Return all the data, word for word.

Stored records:
--------------------
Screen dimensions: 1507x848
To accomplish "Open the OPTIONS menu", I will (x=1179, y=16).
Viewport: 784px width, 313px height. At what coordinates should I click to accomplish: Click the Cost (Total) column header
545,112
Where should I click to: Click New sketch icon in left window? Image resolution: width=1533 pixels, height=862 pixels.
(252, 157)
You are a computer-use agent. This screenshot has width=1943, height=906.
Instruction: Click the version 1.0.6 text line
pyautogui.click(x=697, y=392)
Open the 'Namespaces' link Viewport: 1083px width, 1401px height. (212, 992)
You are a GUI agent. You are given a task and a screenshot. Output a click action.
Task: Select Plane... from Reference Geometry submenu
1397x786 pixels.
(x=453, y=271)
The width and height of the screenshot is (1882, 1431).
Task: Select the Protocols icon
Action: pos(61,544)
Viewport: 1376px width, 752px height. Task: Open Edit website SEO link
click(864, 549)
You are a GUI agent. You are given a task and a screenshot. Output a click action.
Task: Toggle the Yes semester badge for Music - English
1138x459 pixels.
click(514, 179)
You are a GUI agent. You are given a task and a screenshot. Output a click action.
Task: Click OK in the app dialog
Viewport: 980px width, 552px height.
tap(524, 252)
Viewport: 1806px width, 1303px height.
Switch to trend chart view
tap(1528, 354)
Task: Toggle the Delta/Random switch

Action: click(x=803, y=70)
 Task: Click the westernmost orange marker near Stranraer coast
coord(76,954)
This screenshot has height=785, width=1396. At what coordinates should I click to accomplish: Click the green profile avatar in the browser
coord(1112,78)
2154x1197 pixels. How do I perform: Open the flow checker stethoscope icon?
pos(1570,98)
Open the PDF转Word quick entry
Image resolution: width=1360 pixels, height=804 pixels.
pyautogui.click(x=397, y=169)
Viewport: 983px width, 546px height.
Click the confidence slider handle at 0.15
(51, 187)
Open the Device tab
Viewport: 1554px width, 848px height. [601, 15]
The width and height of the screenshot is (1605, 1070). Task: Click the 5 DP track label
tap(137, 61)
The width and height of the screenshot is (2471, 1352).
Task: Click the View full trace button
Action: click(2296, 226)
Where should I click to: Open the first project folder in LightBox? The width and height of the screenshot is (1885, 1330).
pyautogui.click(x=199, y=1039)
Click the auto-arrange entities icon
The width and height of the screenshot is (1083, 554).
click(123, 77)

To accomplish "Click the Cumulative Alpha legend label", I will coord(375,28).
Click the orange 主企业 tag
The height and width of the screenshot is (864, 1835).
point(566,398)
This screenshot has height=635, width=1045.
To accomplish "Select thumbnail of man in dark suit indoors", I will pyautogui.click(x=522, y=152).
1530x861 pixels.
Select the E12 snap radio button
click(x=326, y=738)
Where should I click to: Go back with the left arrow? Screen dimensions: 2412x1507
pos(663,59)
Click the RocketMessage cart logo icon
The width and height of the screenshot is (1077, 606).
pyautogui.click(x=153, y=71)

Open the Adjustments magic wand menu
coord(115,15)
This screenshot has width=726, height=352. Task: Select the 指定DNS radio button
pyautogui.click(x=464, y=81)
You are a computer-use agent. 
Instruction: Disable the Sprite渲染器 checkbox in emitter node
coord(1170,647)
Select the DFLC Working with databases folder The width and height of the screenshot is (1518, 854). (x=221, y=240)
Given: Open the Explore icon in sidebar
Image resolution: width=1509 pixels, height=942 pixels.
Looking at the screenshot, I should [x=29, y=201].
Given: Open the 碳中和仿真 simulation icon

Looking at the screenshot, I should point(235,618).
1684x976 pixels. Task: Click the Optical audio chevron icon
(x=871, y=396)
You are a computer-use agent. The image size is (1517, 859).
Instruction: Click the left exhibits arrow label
--------------------
§ **Task solution**:
Screen dimensions: 1507x848
To accomplish "Open the OPTIONS menu", I will (x=1179, y=16).
Viewport: 784px width, 313px height. At what coordinates should I click to accomplish: Click the Cost (Total) column header
545,112
Where should I click to: Click New sketch icon in left window? Image resolution: width=1533 pixels, height=862 pixels.
(252, 157)
You are a computer-use agent. This screenshot has width=1943, height=906.
Instruction: Click the version 1.0.6 text line
pyautogui.click(x=697, y=392)
Open the 'Namespaces' link Viewport: 1083px width, 1401px height. (212, 992)
You are a GUI agent. You are given a task and a screenshot. Output a click action.
Task: Select Plane... from Reference Geometry submenu
1397x786 pixels.
(x=453, y=271)
The width and height of the screenshot is (1882, 1431).
Task: Select the Protocols icon
Action: pos(61,544)
Viewport: 1376px width, 752px height. Task: Open Edit website SEO link
click(864, 549)
You are a GUI agent. You are given a task and a screenshot. Output a click action.
Task: Toggle the Yes semester badge for Music - English
1138x459 pixels.
click(514, 179)
You are a GUI agent. You are given a task and a screenshot. Output a click action.
Task: Click OK in the app dialog
Viewport: 980px width, 552px height.
tap(524, 252)
Viewport: 1806px width, 1303px height.
Switch to trend chart view
tap(1528, 354)
Task: Toggle the Delta/Random switch

Action: click(x=803, y=70)
 Task: Click the westernmost orange marker near Stranraer coast
coord(76,954)
This screenshot has height=785, width=1396. At what coordinates should I click to accomplish: Click the green profile avatar in the browser
coord(1112,78)
2154x1197 pixels. How do I perform: Open the flow checker stethoscope icon?
pos(1570,98)
Open the PDF转Word quick entry
Image resolution: width=1360 pixels, height=804 pixels.
pyautogui.click(x=397, y=169)
Viewport: 983px width, 546px height.
Click the confidence slider handle at 0.15
(51, 187)
Open the Device tab
Viewport: 1554px width, 848px height. [601, 15]
The width and height of the screenshot is (1605, 1070). Task: Click the 5 DP track label
tap(137, 61)
The width and height of the screenshot is (2471, 1352).
Task: Click the View full trace button
Action: click(2296, 226)
Where should I click to: Open the first project folder in LightBox? The width and height of the screenshot is (1885, 1330).
pyautogui.click(x=199, y=1039)
Click the auto-arrange entities icon
The width and height of the screenshot is (1083, 554).
click(123, 77)

To accomplish "Click the Cumulative Alpha legend label", I will coord(375,28).
Click the orange 主企业 tag
The height and width of the screenshot is (864, 1835).
point(566,398)
This screenshot has height=635, width=1045.
To accomplish "Select thumbnail of man in dark suit indoors", I will pyautogui.click(x=522, y=152).
1530x861 pixels.
Select the E12 snap radio button
click(x=326, y=738)
Where should I click to: Go back with the left arrow? Screen dimensions: 2412x1507
pos(663,59)
Click the RocketMessage cart logo icon
The width and height of the screenshot is (1077, 606).
pyautogui.click(x=153, y=71)

Open the Adjustments magic wand menu
coord(115,15)
This screenshot has width=726, height=352. Task: Select the 指定DNS radio button
pyautogui.click(x=464, y=81)
You are a computer-use agent. 
Instruction: Disable the Sprite渲染器 checkbox in emitter node
coord(1170,647)
Select the DFLC Working with databases folder The width and height of the screenshot is (1518, 854). (x=221, y=240)
Given: Open the Explore icon in sidebar
Image resolution: width=1509 pixels, height=942 pixels.
Looking at the screenshot, I should [x=29, y=201].
Given: Open the 碳中和仿真 simulation icon

Looking at the screenshot, I should point(235,618).
1684x976 pixels. Task: Click the Optical audio chevron icon
(x=871, y=396)
You are a computer-use agent. The image size is (1517, 859).
Instruction: Click the left exhibits arrow label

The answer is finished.